Figure 1 illustrates the first three POD modes computed from the vorticity field of the cylinder flow at Re = 200. These modes capture the most energetic coherent structures, with the first 10 modes resolving 99% of the total energy. The spatial orthogonality and vortical patterns validate POD's ability to decompose the flow into a low-dimensional feature space, essential for reduced-order modelling.

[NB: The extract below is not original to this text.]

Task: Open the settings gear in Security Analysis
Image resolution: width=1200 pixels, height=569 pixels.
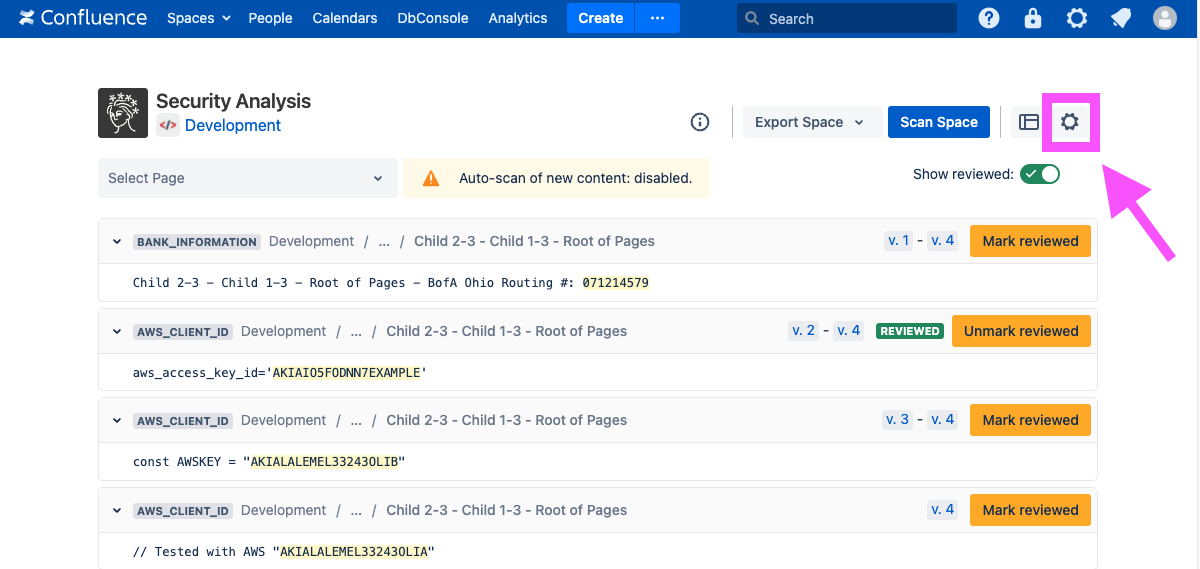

The convergence of POD modes concerning the number of training snapshots m was analyzed to determine the minimum dataset size required to capture 99% of the system's energy. Figure 2 illustrates the cumulative energy captured by the first 10 POD modes as m increases. The analysis revealed that only 50 snapshots can achieve the 99% energy threshold, indicating rapid convergence of the POD modes. This result demonstrates that the dominant flow structures are well-represented even with a small subset of the data, highlighting the efficiency of POD in reducing high-dimensional fluid flow datasets. Beyond m = 50, additional snapshots contribute minimally to the energy captured by the leading modes, confirming that the training dataset size does not need to exceed this threshold for robust dimensionality reduction.

Figure 2 illustrates decay of singular values with increasing mode index, establishing the rapid drop in energy contribution from higher-order modes and cumulative energy captured by the first r modes, demonstrating that a small subset of modes captures the majority of the system's energy.

3.1.2 DMD Modes

Dynamic Mode Decomposition was applied to capture the temporal evolution of the flow. The DMD algorithm computed eigenvalues and eigenvectors of a low-dimensional linear operator approximating the system dynamics. The resulting DMD modes, also reshaped to the original spatial dimensions, show similar spatial coherence as the POD modes but with additional dynamic characteristics (oscillation frequencies and growth/decay rates). These modes provide insights into how the flow evolves and how different flow features contribute to the temporal dynamics.

Figure 3 illustrates the first three DMD modes extracted from the vorticity field of the cylinder flow at Re = 200. These modes capture spatio-temporal coherent structures, with eigenvalues reflecting oscillatory dynamics and stability. The spatial amplitude variations (colour-coded) and temporal evolution highlight DMD's ability to resolve dynamic features critical for predicting flow evolution. Unlike POD, DMD modes incorporate both spatial coherence and temporal growth/decay rates, essential for reduced-order modelling of transient phenomena.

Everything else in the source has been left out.